### TASK TO COMPLETE
Carry on the news story about the White Oak Foundation's hotel project, starting after its last sentence.

The Rev. Charles Tyner lined up a franchise and funding for the 102-room Fairfield Inn & Suites by Marriott and adjoining conference center. He plans to use profit from the rooms and meeting rentals to pay for charitable projects and create 60 jobs.

"I told him you have to find a way to stop begging," joked Abdul Rasheed, chief executive of N.C. Community Development Initiative, a community development nonprofit that is lending money for the hotel and helped Tyner secure the franchise.

Tyner, pastor of Apex's historic White Oak Baptist Church and CEO of the nonprofit White Oak Foundation, previously borrowed money from the Initiative to buy land in Apex where 25 homes for low-income families are under construction.

But Tyner sought continuous revenue for future While Oak Foundation charitable projects including a soup kitchen, instead of coming back for more loans, Rasheed said.

The men and Everett Wallace, who heads the Initiative's lending division, hooked up with Marriott International. Another nonprofit in Fayetteville was building a hotel, and Wallace introduced Tyner to Marriott executives.

The hospitality chain agreed to sell the White Oak Foundation a Fairfield Inn & Suites franchise at a "significant" discount, said Norman Jenkins, Marriott's senior vice president for North America lodging development.

"It's a pretty unique partnership," said Jenkins, who estimated the hotel and convention center could generate annual profit ranging from several hundred thousand dollars to $1 million. Actual profit will vary according to how debt is structured and room and meeting room rentals, he said.

The N.C. Community Development Initiative will lend up to $1 million for the project. Other lenders include BB&T, which provided $900,000 to buy the eight-acre site on Schieffelin Road near U.S. 1 and N.C. 55, and private investors.

The hotel will be owned by White Oak and the investors and operated by a separate management company. Jobs created will range from managers to housekeepers, Wallace said.

### Entries from a dataset
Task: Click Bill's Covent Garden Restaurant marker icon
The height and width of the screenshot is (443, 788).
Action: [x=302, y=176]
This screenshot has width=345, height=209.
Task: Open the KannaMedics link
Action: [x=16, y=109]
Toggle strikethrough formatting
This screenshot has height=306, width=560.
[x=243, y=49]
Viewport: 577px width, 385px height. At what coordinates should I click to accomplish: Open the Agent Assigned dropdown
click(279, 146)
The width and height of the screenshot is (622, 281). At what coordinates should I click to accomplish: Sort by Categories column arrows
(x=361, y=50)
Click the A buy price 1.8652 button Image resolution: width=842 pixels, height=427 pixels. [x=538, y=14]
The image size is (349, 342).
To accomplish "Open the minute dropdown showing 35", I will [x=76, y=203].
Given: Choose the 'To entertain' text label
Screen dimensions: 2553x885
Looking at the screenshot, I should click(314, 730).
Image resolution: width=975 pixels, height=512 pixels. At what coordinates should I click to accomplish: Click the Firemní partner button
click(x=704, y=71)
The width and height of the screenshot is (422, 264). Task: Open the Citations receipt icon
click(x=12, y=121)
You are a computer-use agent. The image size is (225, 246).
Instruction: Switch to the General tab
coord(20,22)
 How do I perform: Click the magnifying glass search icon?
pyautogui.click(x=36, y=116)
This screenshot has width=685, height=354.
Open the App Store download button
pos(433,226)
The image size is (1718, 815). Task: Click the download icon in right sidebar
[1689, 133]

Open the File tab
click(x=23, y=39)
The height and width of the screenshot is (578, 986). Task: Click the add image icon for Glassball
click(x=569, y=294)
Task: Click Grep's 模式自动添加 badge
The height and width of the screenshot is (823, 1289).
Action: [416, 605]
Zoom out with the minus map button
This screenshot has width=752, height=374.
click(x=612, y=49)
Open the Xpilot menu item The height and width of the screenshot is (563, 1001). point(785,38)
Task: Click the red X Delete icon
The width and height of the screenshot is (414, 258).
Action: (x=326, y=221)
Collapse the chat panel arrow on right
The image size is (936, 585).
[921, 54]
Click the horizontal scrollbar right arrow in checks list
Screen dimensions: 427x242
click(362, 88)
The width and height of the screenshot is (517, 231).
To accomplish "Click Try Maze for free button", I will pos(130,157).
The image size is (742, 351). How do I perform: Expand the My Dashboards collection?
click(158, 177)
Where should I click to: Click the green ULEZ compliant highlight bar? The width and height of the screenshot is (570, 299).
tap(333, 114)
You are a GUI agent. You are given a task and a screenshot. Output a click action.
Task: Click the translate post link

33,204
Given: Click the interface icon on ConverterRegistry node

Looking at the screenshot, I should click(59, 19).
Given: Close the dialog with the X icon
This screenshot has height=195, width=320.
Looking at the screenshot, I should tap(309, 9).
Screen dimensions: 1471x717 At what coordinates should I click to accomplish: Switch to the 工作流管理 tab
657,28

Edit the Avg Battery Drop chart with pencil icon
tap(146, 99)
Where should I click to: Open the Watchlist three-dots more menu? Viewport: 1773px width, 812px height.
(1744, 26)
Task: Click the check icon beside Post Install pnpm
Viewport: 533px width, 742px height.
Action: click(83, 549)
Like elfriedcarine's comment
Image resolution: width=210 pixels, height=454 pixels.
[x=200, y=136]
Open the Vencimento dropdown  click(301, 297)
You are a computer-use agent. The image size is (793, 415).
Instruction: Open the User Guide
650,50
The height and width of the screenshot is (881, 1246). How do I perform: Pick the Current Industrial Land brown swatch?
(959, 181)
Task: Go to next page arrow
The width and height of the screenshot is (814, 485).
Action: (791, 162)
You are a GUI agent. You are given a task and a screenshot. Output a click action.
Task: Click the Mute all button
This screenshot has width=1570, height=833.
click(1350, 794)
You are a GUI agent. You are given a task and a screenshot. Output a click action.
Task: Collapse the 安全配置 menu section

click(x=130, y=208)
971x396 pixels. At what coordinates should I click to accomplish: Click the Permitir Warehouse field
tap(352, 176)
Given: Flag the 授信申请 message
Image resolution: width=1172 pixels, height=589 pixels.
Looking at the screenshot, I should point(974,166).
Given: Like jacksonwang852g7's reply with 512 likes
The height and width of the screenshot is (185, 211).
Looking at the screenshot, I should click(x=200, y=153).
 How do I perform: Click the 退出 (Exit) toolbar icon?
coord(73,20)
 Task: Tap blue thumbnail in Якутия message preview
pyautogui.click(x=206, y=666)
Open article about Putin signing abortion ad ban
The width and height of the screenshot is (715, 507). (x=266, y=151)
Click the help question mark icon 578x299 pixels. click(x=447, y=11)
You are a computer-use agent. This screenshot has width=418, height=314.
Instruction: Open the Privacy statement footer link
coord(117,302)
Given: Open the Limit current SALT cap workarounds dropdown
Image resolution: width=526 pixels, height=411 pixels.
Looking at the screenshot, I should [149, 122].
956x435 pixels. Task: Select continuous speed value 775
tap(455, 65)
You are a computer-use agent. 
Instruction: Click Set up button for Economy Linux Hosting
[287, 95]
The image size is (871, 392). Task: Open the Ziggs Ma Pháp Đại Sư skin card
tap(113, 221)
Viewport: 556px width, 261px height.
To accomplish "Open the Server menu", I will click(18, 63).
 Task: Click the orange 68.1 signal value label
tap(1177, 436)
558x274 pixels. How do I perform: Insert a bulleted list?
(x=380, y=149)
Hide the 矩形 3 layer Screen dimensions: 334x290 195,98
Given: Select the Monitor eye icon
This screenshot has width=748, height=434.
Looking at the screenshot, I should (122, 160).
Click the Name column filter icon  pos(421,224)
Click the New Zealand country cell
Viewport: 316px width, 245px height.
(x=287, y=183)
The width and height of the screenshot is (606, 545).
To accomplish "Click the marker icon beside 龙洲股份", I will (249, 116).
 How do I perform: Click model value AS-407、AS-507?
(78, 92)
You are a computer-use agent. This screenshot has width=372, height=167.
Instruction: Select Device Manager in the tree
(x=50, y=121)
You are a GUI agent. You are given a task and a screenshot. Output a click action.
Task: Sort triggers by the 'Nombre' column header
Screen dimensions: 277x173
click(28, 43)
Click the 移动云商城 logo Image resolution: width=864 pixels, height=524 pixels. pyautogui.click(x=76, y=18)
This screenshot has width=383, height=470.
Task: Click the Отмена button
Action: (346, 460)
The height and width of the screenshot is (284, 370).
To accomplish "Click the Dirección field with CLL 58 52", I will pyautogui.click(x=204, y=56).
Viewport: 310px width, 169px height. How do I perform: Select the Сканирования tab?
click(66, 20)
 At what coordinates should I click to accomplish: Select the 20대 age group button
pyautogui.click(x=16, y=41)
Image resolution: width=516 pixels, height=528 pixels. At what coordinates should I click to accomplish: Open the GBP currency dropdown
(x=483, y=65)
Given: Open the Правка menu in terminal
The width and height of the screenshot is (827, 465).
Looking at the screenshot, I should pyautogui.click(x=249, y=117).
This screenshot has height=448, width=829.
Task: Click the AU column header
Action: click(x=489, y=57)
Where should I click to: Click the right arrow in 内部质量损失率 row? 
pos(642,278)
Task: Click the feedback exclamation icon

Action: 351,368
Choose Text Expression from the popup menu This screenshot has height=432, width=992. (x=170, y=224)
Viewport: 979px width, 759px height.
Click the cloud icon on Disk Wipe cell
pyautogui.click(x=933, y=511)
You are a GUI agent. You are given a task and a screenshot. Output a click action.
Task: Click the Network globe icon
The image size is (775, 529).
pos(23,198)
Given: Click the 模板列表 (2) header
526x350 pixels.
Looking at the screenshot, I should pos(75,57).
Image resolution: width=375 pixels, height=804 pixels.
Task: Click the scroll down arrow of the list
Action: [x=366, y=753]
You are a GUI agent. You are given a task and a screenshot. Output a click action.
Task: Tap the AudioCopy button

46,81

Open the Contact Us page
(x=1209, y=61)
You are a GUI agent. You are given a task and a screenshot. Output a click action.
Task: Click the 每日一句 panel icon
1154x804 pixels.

### FINAL ANSWER
The new inn will face plenty of competition when it's completed in about 12 months. Also near the highways' intersection are an 80-room Days Inn, a 64-room Holiday Inn Express and a 64-room Comfort Inn.

A 121-room Value Place extended-stay motel is under construction, and another company is considering a sixth motel at the intersection, said Dianne Khin, Apex's planning director.

But Marriott's Jenkins and other officials said separate marketing studies by Marriott and a White Oak Foundation consultant showed there should be enough business to go around.

"We were satisfied the market was more than sufficient to accommodate the additional hotel inventory," Jenkins said. "We turn down a lot more projects than we approve, and this one checks out. You've got great visibility from the highway (U.S. 1), and development from Cary is moving this this way. Apex is the next market to be developed."

Advertising for the Fairfield Inn & Suites and 500-seat convention center will be handled by Marriott and the Apex Chamber, Tyner said, adding that the charitable connection won't be mentioned. "This is business," he said.

But local groups including churches, the chamber and Masonic lodge have already expressed interest in renting the center, he said. Tyner did his part to drum up business at Thursday's groundbreaking, exhorting about 75 attendees to rent rooms.

"We've got to keep the hotel full, so I can build more homes for poor people," Tyner said.